Text provided:
----------------------------------------
Te Tiriti, Te Papa, and Tangata Tiriti: a counter-narrative to the colonial regression that affects us all.
Te Tiriti o Waitangi offered newcomers to Aotearoa belonging based on relationship with Māori and a connection to this land. The English version, which is not upheld in international law, mirrors the European colonial worldview of the time: that white people deserve the world’s land and resources, Indigenous peoples are lucky to have Europeans to rule over them, and belonging is only possible through conquest and domination. In the colonial worldview, land is not something you have a deep connection to; it is something to be owned.
Te Tiriti offered newcomers the provision to govern themselves, just as hapū governed themselves and often had treaties with other hapū over affairs that affected them both. The English Draft (which was never intended to be signed) misses all of this. It was subsequently used by later generations of settlers to justify land theft, war, and the imprisonment and murder of those who resisted.
----------------------------------------
Supplied data:
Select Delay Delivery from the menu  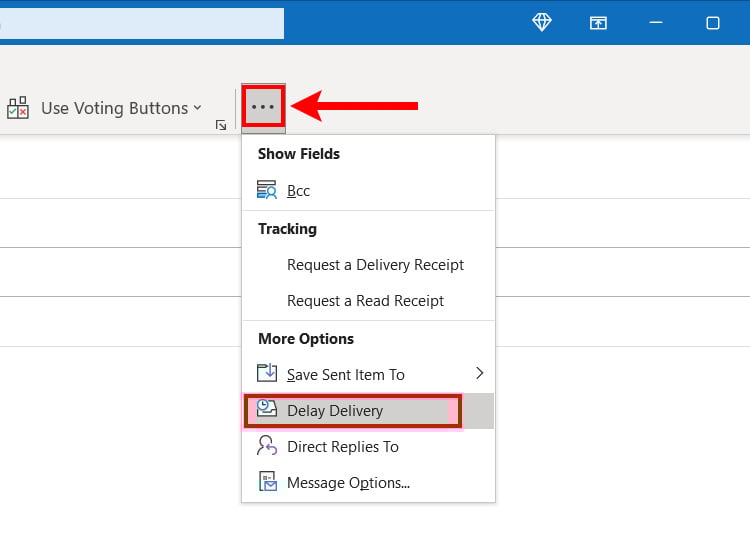(x=368, y=411)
----------------------------------------
Tasks to complete:
**1.** Using the text on Te Tiriti, explain in one to three sentences how Te Tiriti and the English version differ in what they base newcomers' belonging on.
**2.** Carry on the text about Te Tiriti from the point where it stops.
The data has no connection to the text on Te Tiriti.

Outputs:
**1.** Te Tiriti based belonging on a relationship with Māori and a connection to the land. The English version reflects the colonial worldview of the time, in which belonging comes only through conquest and domination and land is something to be owned rather than deeply connected to.

**2.**
When Te Papa placed Te Tiriti and the English Draft in its foyer and gave them equal weighting against the advice of Māori cultural advisors, it perpetuated colonial control over how Māori are allowed to tell their own history. We want their haka, but we don’t want to know Māori, or the history of this country, on anything but Pākehā terms. Descendants of the original colonisers are still insisting on acting like colonisers, and controlling this narrative is critical to perpetuating this behaviour.
Generations from now Te Wehi Ratana and his peers will be widely celebrated for their act of courageous vandalism. Monuments that stand testament to colonialism have been toppled around the globe. In Aotearoa, no monument stands as tall or as proud as the English Draft document enshrined in Te Papa. As a nation we had already dropped ‘Tongarewa’ from the building’s name, the lifeforce gone when it became clear the history of our nation was only to be explored within acceptable, Pākehā constraints. If MONZ wish to regain a Māori name, they will need to earn it.
At the heart of Te Papa’s repeated refusal to rethink their exhibit is the fear that without conquest, all Tauiwi — and particularly Pākehā — would no longer belong in this nation. This fear stems from over a century of clinging to colonial narratives, which Te Papa’s exhibit has been reinforcing. In contrast, to say ‘He Tangata Tiriti au’ is to place yourself in Aotearoa’s story. It encompasses our colonial past while rejecting the white supremacy behind it. It acknowledges our connection to this land was born out of partnership with Māori. Everybody belongs because of Te Tiriti.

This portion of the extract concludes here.